Keywords

1 Introduction

Vulnerability Prediction (VP) techniques aim to identify the software components that are more likely to contain vulnerabilities. Vulnerability prediction models (VPMs) are typically built using machine learning (ML) techniques that use software attributes as input to differentiate between vulnerable and clean (or neutral) software components. Several VPMs have been proposed over the years, each of which uses different software factors as inputs to predict the presence of vulnerable components [1]. Text mining-based techniques have been found to be the most reliable, according to the bibliography [2] and have attracted the most of the recent research interest [3,4,5,6,7,8,9,10]. The first attempts in the field of vulnerability prediction using text mining, have focused on the concept of Bag-of-Words (BoW) as a method for predicting software vulnerabilities using the text terms and their respective appearance frequencies in the source code. Recently, researchers have shifted their focus from simple BoW to more complex approaches, investigating whether more complex textual patterns in the source code could lead to more accurate vulnerability prediction. In particular, the authors in [4, 5, 8] transformed the source code into sequences of word tokens and trained deep neural networks capable of learning sequences of data

When using sequences of tokens to identify software components with vulnerabilities, vulnerability prediction has a lot in common with text classification tasks such as sentiment analysis [11]. The word embedding vectors are commonly used in the field of text classification. Word embedding is a term used to describe the representation of words for text analysis, typically in the form of a real-valued vector that encodes the meaning of the word in such a way that words that are close in the vector space are expected to have similar meanings. Most of the studies about VP make use of the word embeddings [4,5,6, 12].

Tokens can be embedded into vectors in a variety of ways. One option is to use an embedding layer that is jointly trained with the vulnerability prediction task [13]. Another method is to use an external word embedding tool, such as word2vec [14], to generate vector representations of each token. One can also use the vectors that are already generated from these tools (e.g. word2vec, Glove [15], Fast-text [16]) based on natural language documents of billions of words. Finally, there is also the option to produce custom embedding representations.

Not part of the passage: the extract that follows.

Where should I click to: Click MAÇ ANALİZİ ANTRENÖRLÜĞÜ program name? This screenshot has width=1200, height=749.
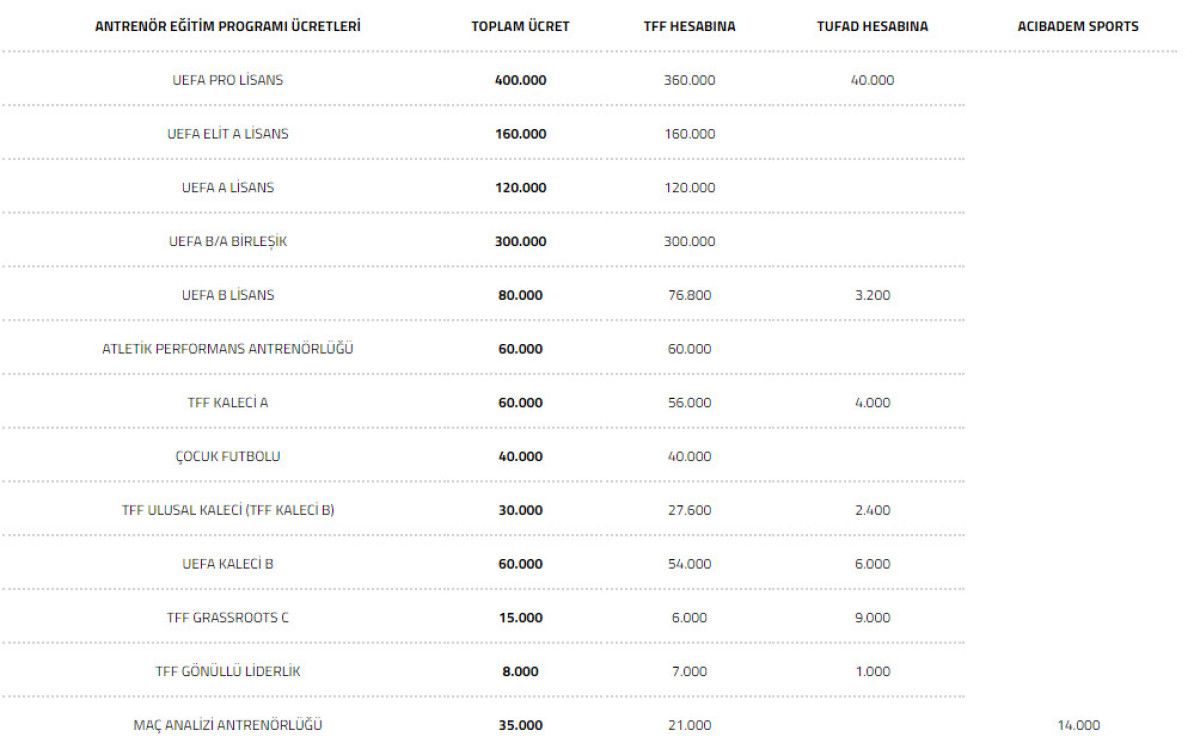coord(228,725)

The purpose of this study is to emerge the worth of the sophisticated embedding algorithms (e.g., word2vec, fast-text) in text mining-based vulnerability prediction showing their contribution to the effectiveness and the efficiency of the VPMs and to compare them with the use of a trainable embedding layer that updates its values during the training of the VP classifier. A dataset has been collected and an experimental analysis has been conducted by comparing the use of a simple embedding layer with the utilization of word2vec and fast-text algorithms. We also compare the word2vec and fast-text algorithms with each other. Finally, we compare our best model with a state-of-the-art model.

The remainder of the paper is organized as follows. Section 2 discusses related work regarding the utilization of word embeddings in the field of vulnerability prediction. Section 3 provides the theoretical background in order to familiarize the reader with the main concepts of the present work. Section 4 discusses the methodology that we followed, while Sect. 5 presents the results of our analysis. Finally, Sect. 6 wraps up the paper and discusses future research directions.

2 Related Work

Vulnerability prediction using text mining is very popular and has demonstrated promising results in the related literature [2, 4, 9, 10]. Initial research endeavors focused on the concept of BoW (i.e., occurrences of tokens) [2, 9]. Recent attempts focus on predicting the existence of vulnerabilities through learning more complex patterns from the source code. They consider the software components as sequences of tokens and train deep learning models capable of learning sequences, such as the Recurrent Neural Networks (RNNs) [4, 5]. The challenging part of these recent studies is to add syntactic and semantic meaning to the sequences of code tokens. Word embeddings are one of the most promising solutions.

The word embedding vectors have evolved into an integral part of the text classification tasks since Mikolov et al. [17] proposed two architectures for learning distributed representations of words. The authors in [18], conducted a comparative study between different ML algorithms including fast-text, Glove and word2vec, while in [19] a deep learning method is proposed utilizing the semantic knowledge provided by the word embeddings.

Word embeddings have already been used in the field of text mining-based vulnerability prediction. Dam et al. [8] mapped every code token with an index of their vocabulary and then they constructed an embedding matrix which contained a unique vector representation for every token of the vocabulary in the position that corresponds to the vocabulary index. In other words, the embedding matrix worked as a look-up table.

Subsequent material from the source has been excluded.